摘录文本:
DegradeRuleManager::newCircuitBreakerFrom

/**
 * 根据提供的熔断规则创建熔断器实例。 
 *
 * @param rule 熔断规则
 * @return 基于提供规则的新熔断器;如果规则无效或类型不受支持,则为 null
 */
private static CircuitBreaker newCircuitBreakerFrom(/*@Valid*/ DegradeRule rule) {
    // 
    switch (rule.getGrade()) {
        // 按照rt熔断
        case RuleConstant.DEGRADE_GRADE_RT:
            return new ResponseTimeCircuitBreaker(rule);
        // 按照错误率熔断    
        case RuleConstant.DEGRADE_GRADE_EXCEPTION_RATIO:
        // 按照错误数熔断
        case RuleConstant.DEGRADE_GRADE_EXCEPTION_COUNT:
            return new ExceptionCircuitBreaker(rule);
        default:
            return null;
    }
}

ResponseTimeCircuitBreaker

package com.alibaba.csp.sentinel.slots.block.degrade.circuitbreaker;
 
/**
 * @since 1.8.0
 */
public class ResponseTimeCircuitBreaker extends AbstractCircuitBreaker {

    // 慢请求比例最大值
    private static final double SLOW_REQUEST_RATIO_MAX_VALUE = 1.0d;

    // 最大允许rt
    private final long maxAllowedRt;

    // 最大慢请求比例
    private final double maxSlowRequestRatio;

    // 最小请求数
    private final int minRequestAmount;

    private final LeapArray<SlowRequestCounter> slidingCounter;

    /**
     */
    public ResponseTimeCircuitBreaker(DegradeRule rule) {
        this(rule, new SlowRequestLeapArray(1, rule.getStatIntervalMs()));
    }

    /**
     */
    ResponseTimeCircuitBreaker(DegradeRule rule, LeapArray<SlowRequestCounter> stat) {
        super(rule);
        AssertUtil.isTrue(rule.getGrade() == RuleConstant.DEGRADE_GRADE_RT, "rule metric type should be RT");
        AssertUtil.notNull(stat, "stat cannot be null");
        this.maxAllowedRt = Math.round(rule.getCount());
        this.maxSlowRequestRatio = rule.getSlowRatioThreshold();
        this.minRequestAmount = rule.getMinRequestAmount();
        this.slidingCounter = stat;
    }

}

CircuitBreaker::tryPass

package com.alibaba.csp.sentinel.slots.block.degrade.circuitbreaker;

import com.alibaba.csp.sentinel.context.Context;
import com.alibaba.csp.sentinel.slotchain.ResourceWrapper;
import com.alibaba.csp.sentinel.slots.block.degrade.DegradeRule;

/**
 * 熔断器/断路器接口
 *   
 * https://martinfowler.com/bliki/CircuitBreaker.html 
 *
 */
public interface CircuitBreaker {

    /**
     * 获取关联的熔断规则。

所示资料:

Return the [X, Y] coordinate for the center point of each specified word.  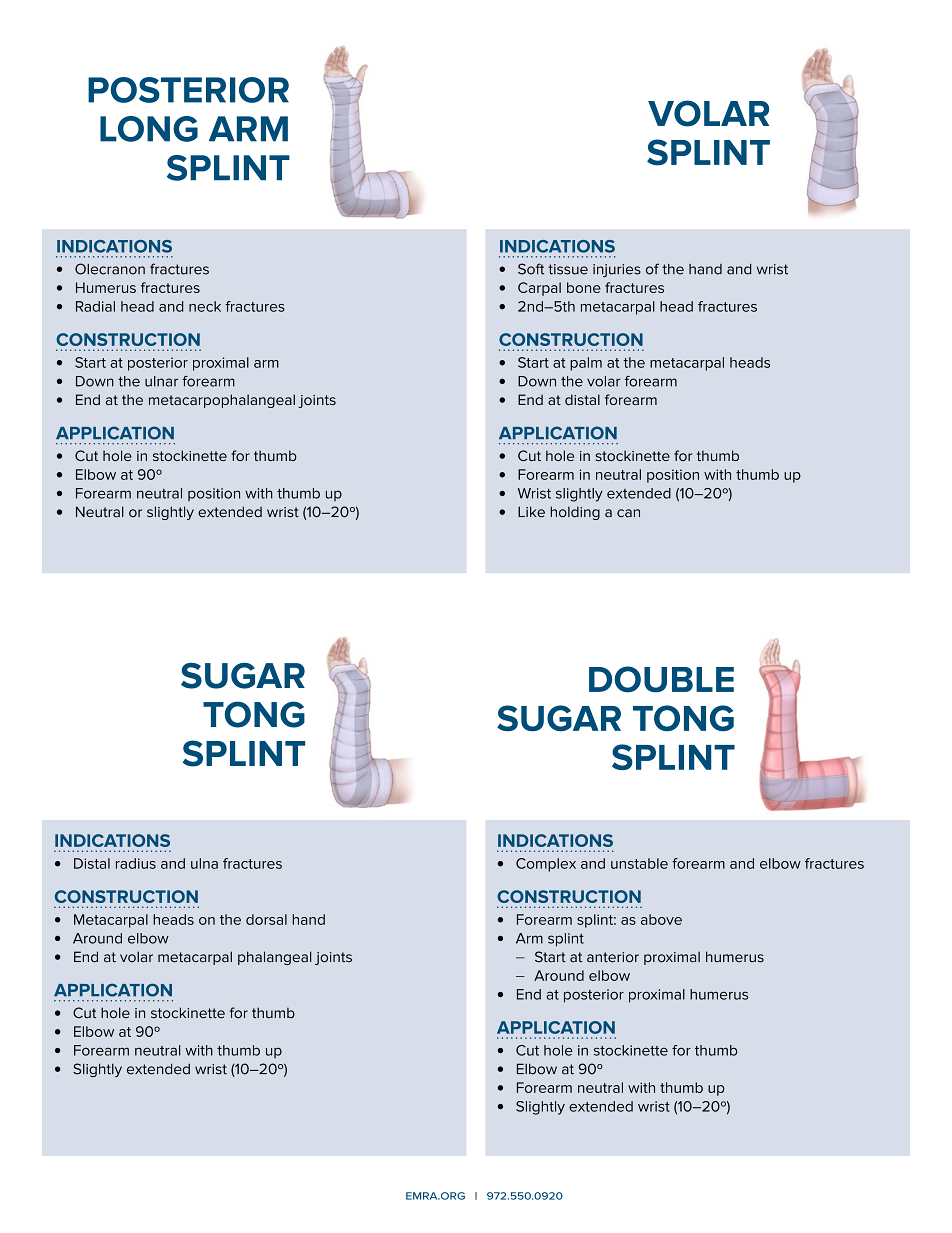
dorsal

你的任务:
1/ 在 Sentinel 熔断器源码摘录中,规则等级为 RuleConstant.DEGRADE_GRADE_EXCEPTION_COUNT 时,newCircuitBreakerFrom 会创建哪种熔断器?
2/ 请从 Sentinel 熔断器源码摘录的最后一行之后接着写下去。
这些资料另有出处。

练习答案:
1/ ExceptionCircuitBreaker。

2/
     *
     * @return 关联的熔断规则
     */
    DegradeRule getRule();

    /**
     * Acquires permission of an invocation only if it is available at the time of invoking.
     *
     * @param context context of current invocation
     * @return {@code true} if permission was acquired and {@code false} otherwise
     */
    boolean tryPass(Context context);

    /**
     * 获取熔断器的当前状态
     *
     * @return 当前熔断器状态
     */
    State currentState();

    /**
     * <p>Record a completed request with the context and handle state transformation of the circuit breaker.</p>
     * <p>Called when a <strong>passed</strong> invocation finished.</p>
     *
     * @param context 当前调用的上下文
     */
    void onRequestComplete(Context context);

    /**
     * 熔断器状态机
     */
    enum State {
        /**
         * 在OPEN状态下,所有的请求都会被拒绝,直到下一个恢复时间点。
         */
        OPEN,
        /**
         * 在 HALF_OPEN 状态下,熔断器将允许“探测”调用。
         * 如果根据策略调用异常(如慢调用),熔断器会重新转变为OPEN状态,等待下一个恢复时间点;
         * 否则资源将被视为“已恢复”,熔断器将停止切断请求并转换为 CLOSED 状态。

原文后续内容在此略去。